QUOTED PASSAGE:
┄┄┄┄┄┄┄┄┄┄
My fear of travelling has always been there. I’m not scared of flying or anything like that, I always just worry about stuff back home and if the worst was to happen (such as if the vehicle crashed or we got hit by another car. I know this is dark!).
I always played down my anxiety as just worrying and functioned on a day to day basis as usual, but it was always there. I think what tipped me over the edge of needing to get help was a couple of factors. One being starting my night shifts at work and I get myself all worked up about them (when I know they’re okay and there’s never any issues), and the second being the Manchester Attack last May (I won’t get into that because it’s a very horrible event to talk about for the victims and their families).
I finally plucked up the courage to speak to the GP and it was the best thing I ever did! He was so understanding and listened to my problems and helped me the best he could. I was then prescribed Sertraline which is an anti-anxiety medication. I also self-referred to an online counselling service, which I had a counsellor on the other end who would send me messages every week about my progress on the app.
I didn’t find the online service particularly helpful, because it was a series of modules and it didn’t do much for my anxiety and mood, but the medication really helped me. I felt a difference within a week or two and I felt so much better. I know medication is not the cure, but it definitely helps. I felt my mood lift and help me function better.
Now, I did something very stupid and stopped taking them after a while because I felt I was better (because the tablets were working), and that’s when my mood began to plummet again. I have done this a couple of times now and I’ve had to go back to the GP to get another prescription, which sucks. I have found some of the doctors I’ve had about this very condescending and made me feel worse and embarrassed (which I think puts a lot of people off from going because of that fear) but I got through it.
I am now back on the medication and it’s helping but not to the extent it was before, so I am thinking of going back to the doctors to have this increased, but they’re definitely taking the edge off my anxious thoughts and paranoia.
┄┄┄┄┄┄┄┄┄┄
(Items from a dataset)
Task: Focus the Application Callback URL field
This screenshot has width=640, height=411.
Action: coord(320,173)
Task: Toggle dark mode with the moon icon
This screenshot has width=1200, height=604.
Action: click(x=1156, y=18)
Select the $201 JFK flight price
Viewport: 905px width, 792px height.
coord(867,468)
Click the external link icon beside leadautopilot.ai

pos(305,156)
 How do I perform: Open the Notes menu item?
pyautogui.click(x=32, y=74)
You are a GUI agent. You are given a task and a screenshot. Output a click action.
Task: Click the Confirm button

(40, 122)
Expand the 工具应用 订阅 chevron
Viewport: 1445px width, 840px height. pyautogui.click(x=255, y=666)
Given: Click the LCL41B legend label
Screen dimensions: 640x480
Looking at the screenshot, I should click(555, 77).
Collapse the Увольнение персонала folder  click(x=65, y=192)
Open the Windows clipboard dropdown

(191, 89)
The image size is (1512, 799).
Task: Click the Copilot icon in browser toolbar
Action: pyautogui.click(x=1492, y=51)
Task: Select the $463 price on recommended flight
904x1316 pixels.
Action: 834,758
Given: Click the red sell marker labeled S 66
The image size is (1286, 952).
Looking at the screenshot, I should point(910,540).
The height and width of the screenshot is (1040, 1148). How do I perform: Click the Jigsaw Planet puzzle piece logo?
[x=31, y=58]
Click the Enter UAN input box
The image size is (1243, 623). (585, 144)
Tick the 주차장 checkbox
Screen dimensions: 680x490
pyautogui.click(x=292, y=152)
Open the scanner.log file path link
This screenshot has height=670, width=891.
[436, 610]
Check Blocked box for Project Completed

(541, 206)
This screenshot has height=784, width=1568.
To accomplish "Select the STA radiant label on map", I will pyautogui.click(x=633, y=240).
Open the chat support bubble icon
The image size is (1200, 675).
┄┄┄┄┄┄┄┄┄┄
TASKS TO COMPLETE:
1) Which medication does the account of living with anxiety say the GP prescribed?
2) Write the next part of the account of living with anxiety, picking up after its final sentence.

RESULTS OF THE EXERCISE:
1) Sertraline, an anti-anxiety medication.

2)
The strategies I use to help deal with this and what hobbies/activities, are spending time with my family and friends, watching YouTube and Netflix, listening to music (and singing and dancing around my bedroom like an idiot) and doing makeup.
I am so passionate about makeup and it’s a relaxation method for me. I can focus and put all of my energy into creating a look, and I don’t have anxious thoughts. I don’t do it to make myself look better (which helps I must say) and I don’t do it for anyone else, but it makes me feel better and, when it’s all done, I feel unstoppable and fierce (which sounds so cliché I know). It’s a great relaxation method for me.
My family are so understanding and support me no matter what and have been a massive help. I would be a mess without them, so when I spend time with them, they help me relax and calm down and it makes me happier. Same goes with friends, I have amazing friends who understand and support me (who are also writing in this series!). We all help each other I think with different problems and its nice to have someone to talk to who understands.

That pretty much sums up my story, experience and my coping strategies. Living with anxiety is not fun at all, its like a constant knot in your stomach that can’t be shifted just by telling yourself to calm down and that it’s nothing. It’s affected me so much (and still does) but I can function as a human being and I am determined not to let it run my life. I hope this was helpful to some people living with this horrible disorder. Thanks for reading!